There are two chapters I thought most important: The Joel Test of 12 steps to better code (how many are you doing?), and the Five Worlds of software development, and how different values and practices apply to each (or, there is no One Right Way). These, and lots of other fascinating snippets, insights, and wisdom, all written in a refreshing light and breezy style, make this a worthwhile read for anyone interested in the software industry.

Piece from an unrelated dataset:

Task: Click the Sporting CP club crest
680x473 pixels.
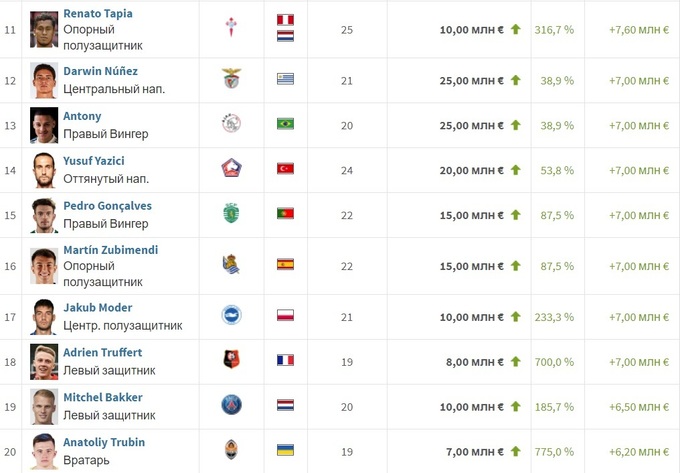Action: 231,214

It's well known that the three things you need to produce good software are "good people, good people, good people". But how do you recruit good people? Joel Spolsky, software guru and blogger, says how they do it at his own company Fog Creek Software. Although, as he admits himself, occasionally
Despite that caveat, there is a lot of good advice here. And it's no magic bullet -- to get good people takes time and effort and investment -- from day long job interviews with several staff, to full high quality summer internship programmes to catch them early. And on top of all that the company also need to be an attractive place, so that those good people want to work there. Which includes private offices. (I've always wondered why companies seem willing to pay people lots of money to think, then put them in precisely the kind of cubicle-hell open plan environment where they can't think. The only answer I've come up with is that the people who allocate the spaces don't themselves have to think.)

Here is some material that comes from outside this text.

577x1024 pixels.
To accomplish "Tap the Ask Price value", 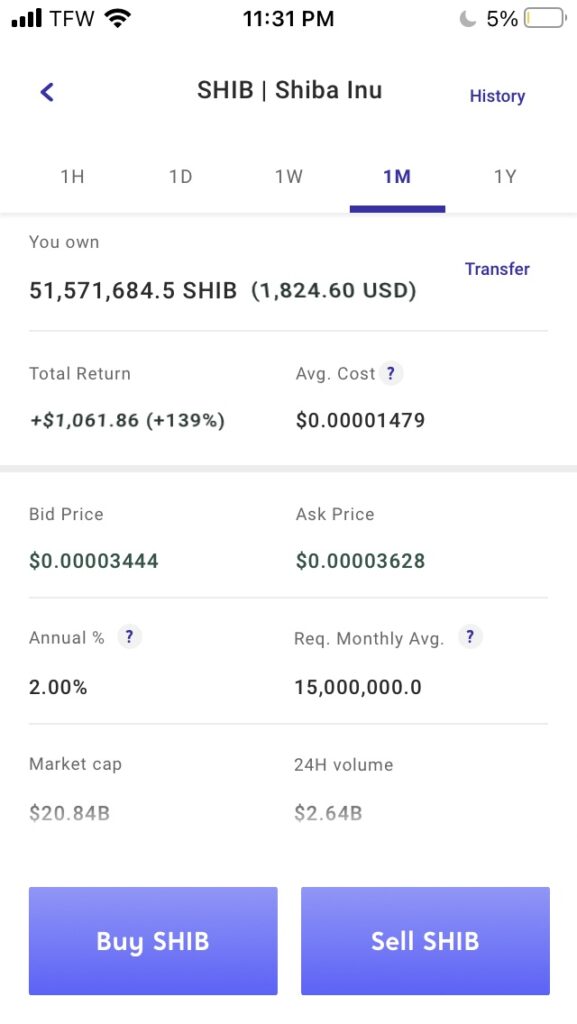I will [x=360, y=561].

Snappily written, good fun, and good advice.
Yet more words of wisdom about software development culled from the Joel on Software blog, from talks, and from book prefaces.
Highlights for me include the original Hungarian notation application (now it makes sense!), Evidence-Based Scheduling, and the Five Whys example. There is some overlap with previous books, particularly on the recruitment, care and feeding of programmers. If I'd been reading this for the first time, I would doubtless have given a higher overall rating.